В банк Джада вошла без малейшего желания вникать в какие-либо дела, даже изображать заинтересованность было выше ее сил. Проходя мимо стола Анны, она забрала скопившиеся сообщения и захлопнула за собой дверь ка­бинета. Первым делом связалась с мистером Маркусом – точнее, попыталась, поскольку того не оказалось в кабине­те, затем перезвонила консультанту, который немедленно завалил ее десятком давным-давно обговоренных вопро­сов. Недостаточно, как оказалось, обговоренных. Невыно­симо все это! И бессмысленно. Полный абсурд – неизмен­но следовать установленным правилам, играть по ним же.

– Послушайте, Бен, – не выдержала Джада. – У меня скоро совещание; на все ваши вопросы я уже не раз отве­чала, так что будьте любезны, поищите ответы в своих за­писях. – И положила трубку.

Проверяет он ее, что ли? Рассчитывает, что на сто пер­вый раз ответы изменятся?

Зажужжал интерком, и Анна сообщила о переносе со­вещания с двух на четыре часа.

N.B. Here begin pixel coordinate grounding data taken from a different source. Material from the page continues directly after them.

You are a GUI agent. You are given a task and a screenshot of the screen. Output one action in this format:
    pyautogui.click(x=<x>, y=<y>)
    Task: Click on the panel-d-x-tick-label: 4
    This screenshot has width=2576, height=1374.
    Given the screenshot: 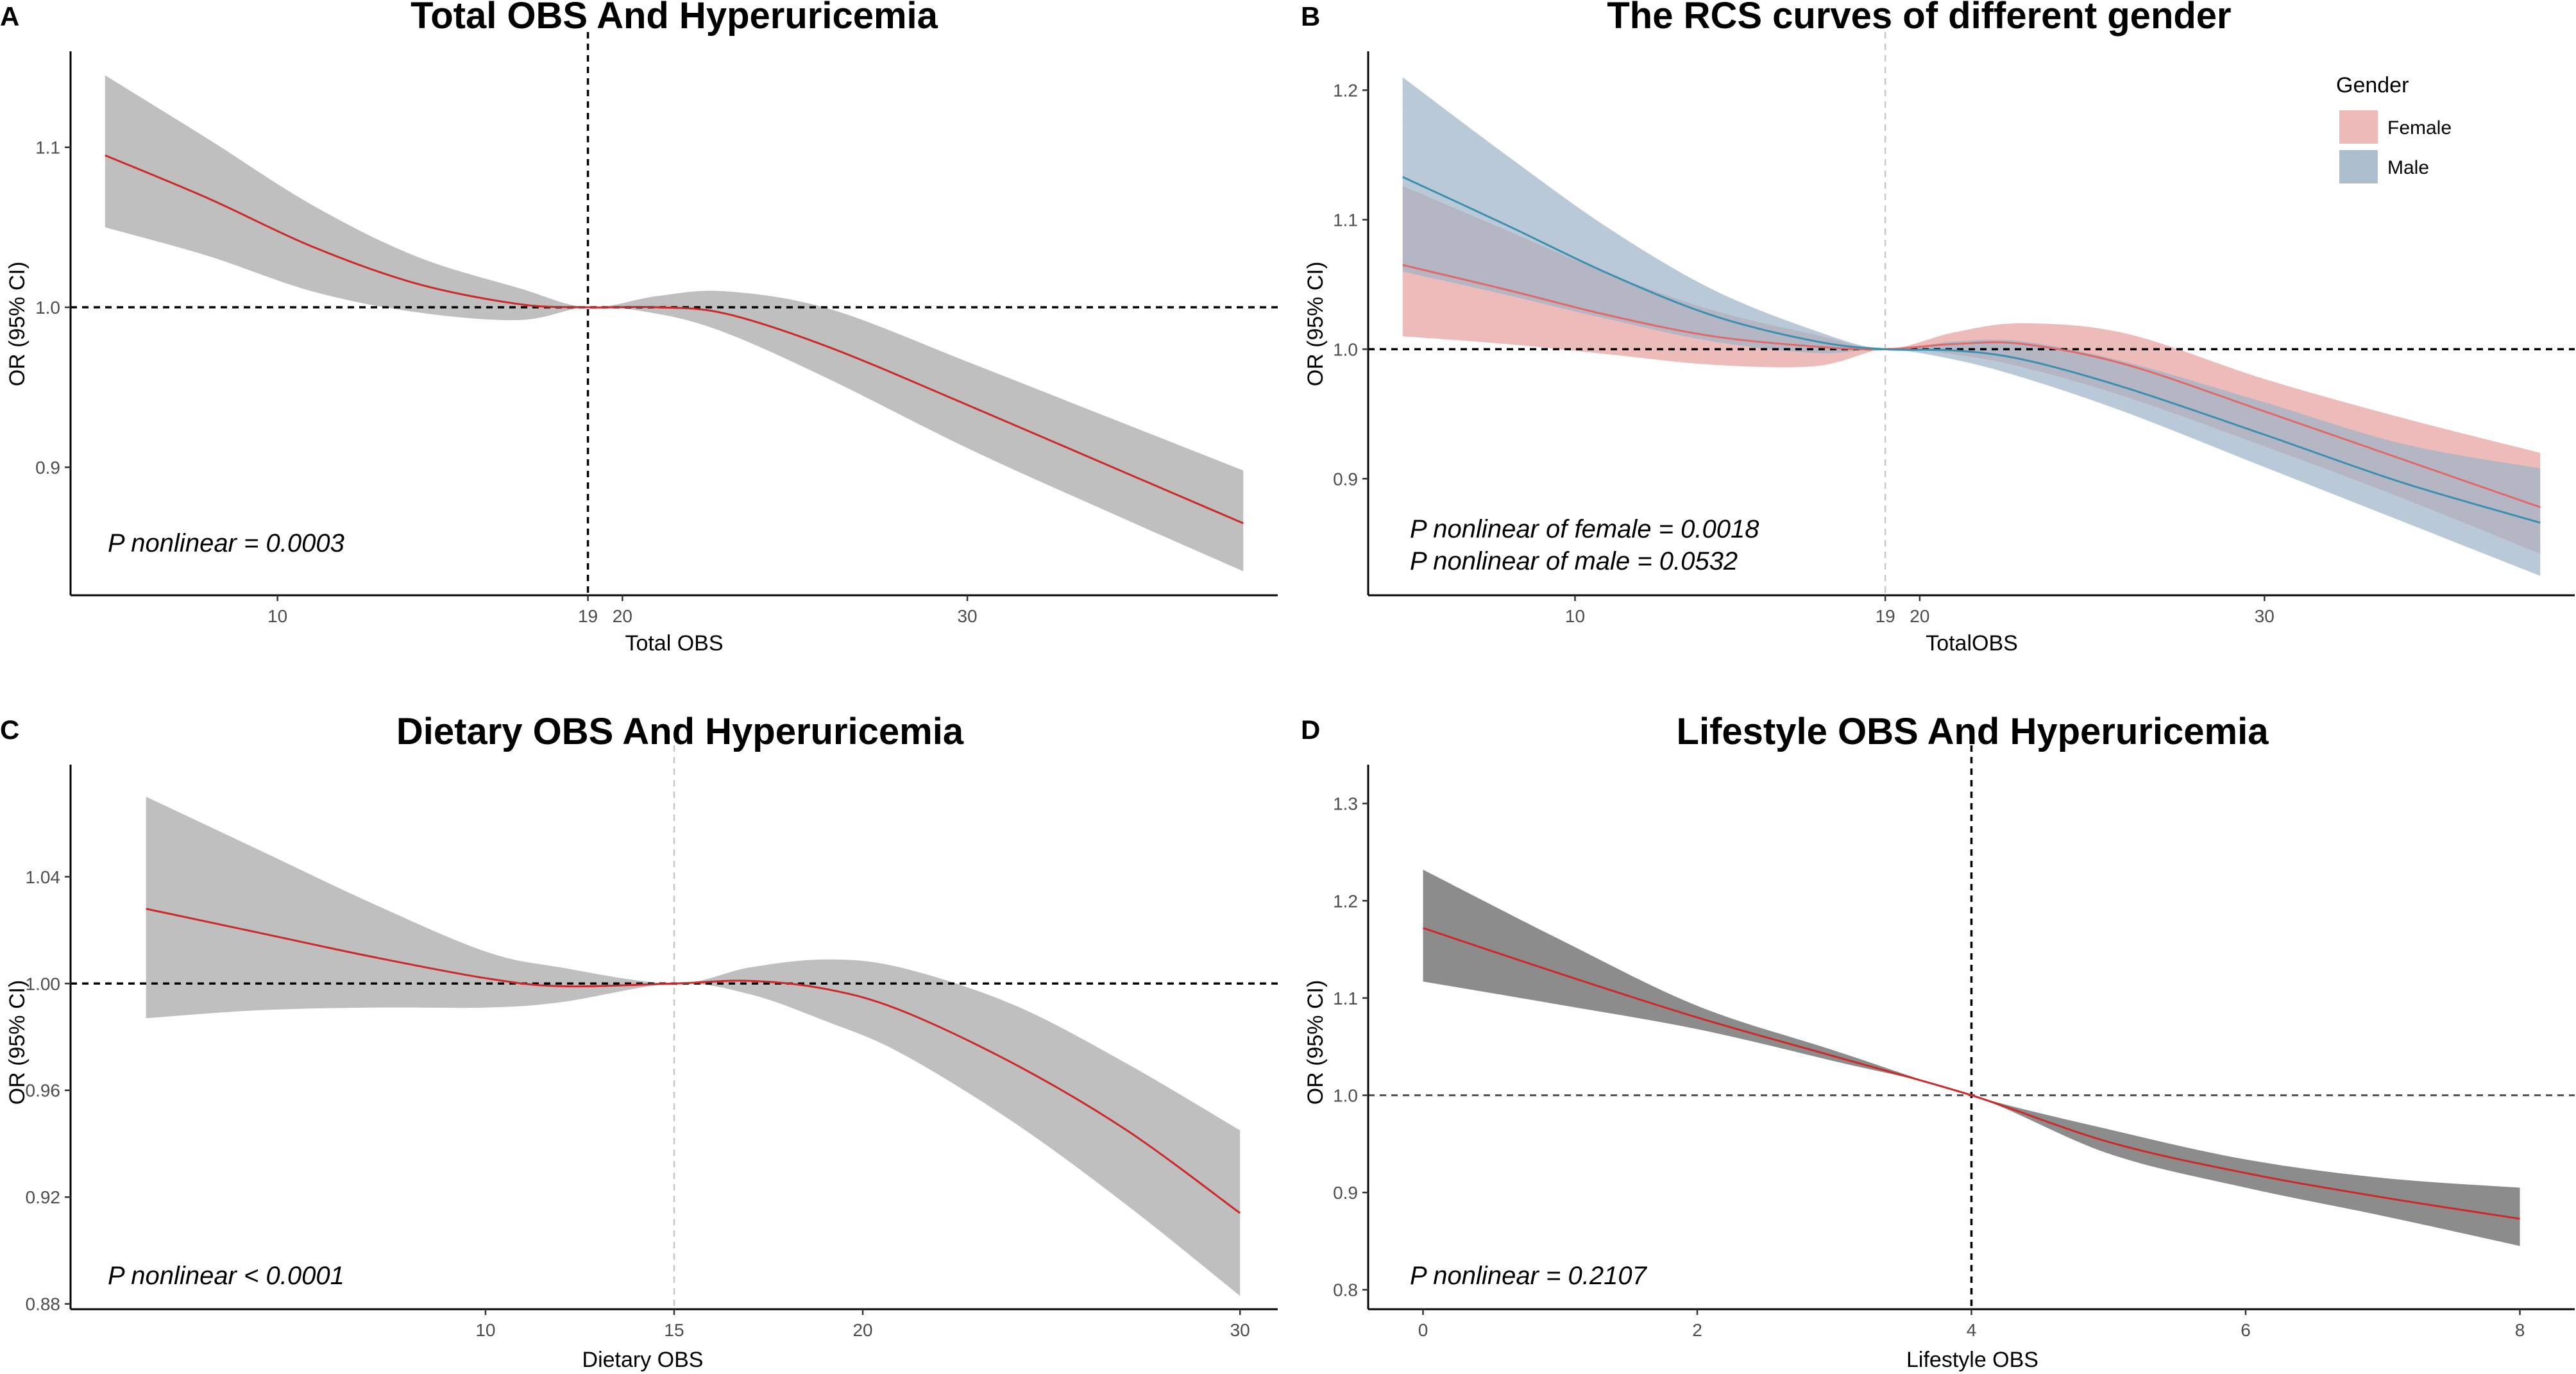 What is the action you would take?
    pyautogui.click(x=1972, y=1330)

– Кто перенес? – рявкнула Джада. В четыре тридцать она забирает детей, и никакие силы не заставят ее опоз­дать!

– Мистер Маркус, – злорадно пропела секретарша. – Он звонил без пяти девять. Я была на месте, а вас еще не было. Я заглянула в календарь – на вечер у вас ничего не назначено.

– Свяжитесь с ним! Я звонила, не застала. Если его по-прежнему нет, оставьте сообщение, что встреча будет се­годня в два или завтра в четыре, но никак не сегодня в четыре. Ясно?

Джада встала из-за стола, подошла к окну и обвела взглядом пустую парковку позади банка – узкий, на одну машину, въезд на территорию, громадный мусорный бак. Картинка смахивала на ее собственную жизнь: Клинтон использовал ее как средство для въезда в совместное счас­тье с Тоней, а саму вышвырнул на помойку…

Но должен же быть какой-то выход, черт возьми! Словно загнанный зверь, Джада метнулась к телефону и набра­ла номер Мишель.

– Как ты, дорогая?

– Наверное, лучше, чем ты, но… Вот думаю, может, напиться?

– Угу, – с едким сарказмом отозвалась Джада. – В одиннадцать утра запить «Кровавой Мэри» флакончик твоих таблеток – самое то. К возвращению детей уже и окоченеешь.

– Я не возвращения детей боюсь, а возвращения Фрэнка.